* _Prompt_: Go through the data below and work out how many lines contain "computer"; the answer is the number alone.

_ _ _

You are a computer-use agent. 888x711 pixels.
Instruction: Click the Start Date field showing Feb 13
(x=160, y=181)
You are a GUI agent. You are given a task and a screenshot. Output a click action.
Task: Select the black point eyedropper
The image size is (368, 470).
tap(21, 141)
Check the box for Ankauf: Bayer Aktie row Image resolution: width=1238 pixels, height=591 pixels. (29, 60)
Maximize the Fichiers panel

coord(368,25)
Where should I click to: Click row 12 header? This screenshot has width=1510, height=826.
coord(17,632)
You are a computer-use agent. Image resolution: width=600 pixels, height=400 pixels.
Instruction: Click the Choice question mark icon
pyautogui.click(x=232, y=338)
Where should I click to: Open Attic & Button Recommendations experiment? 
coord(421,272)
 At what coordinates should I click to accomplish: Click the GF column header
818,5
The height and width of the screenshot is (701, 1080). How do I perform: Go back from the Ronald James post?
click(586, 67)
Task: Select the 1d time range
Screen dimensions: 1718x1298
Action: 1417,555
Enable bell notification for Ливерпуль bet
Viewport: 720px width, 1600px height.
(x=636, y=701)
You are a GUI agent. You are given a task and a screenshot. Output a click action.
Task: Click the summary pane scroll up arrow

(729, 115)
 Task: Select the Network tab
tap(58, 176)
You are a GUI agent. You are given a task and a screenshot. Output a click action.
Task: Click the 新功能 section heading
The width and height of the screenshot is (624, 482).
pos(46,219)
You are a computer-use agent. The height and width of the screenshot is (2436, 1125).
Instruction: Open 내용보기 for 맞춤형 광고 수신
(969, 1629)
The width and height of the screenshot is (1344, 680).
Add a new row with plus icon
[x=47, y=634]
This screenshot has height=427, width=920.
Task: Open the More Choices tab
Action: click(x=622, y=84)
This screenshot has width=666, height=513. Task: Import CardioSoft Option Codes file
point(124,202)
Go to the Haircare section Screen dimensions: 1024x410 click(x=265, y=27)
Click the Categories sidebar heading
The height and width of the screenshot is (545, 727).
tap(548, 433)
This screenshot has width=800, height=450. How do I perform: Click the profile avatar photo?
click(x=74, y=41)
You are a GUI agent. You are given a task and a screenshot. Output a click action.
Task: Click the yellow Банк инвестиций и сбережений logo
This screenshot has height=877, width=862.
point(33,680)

_ _ _

* _Output for this exercise_: 3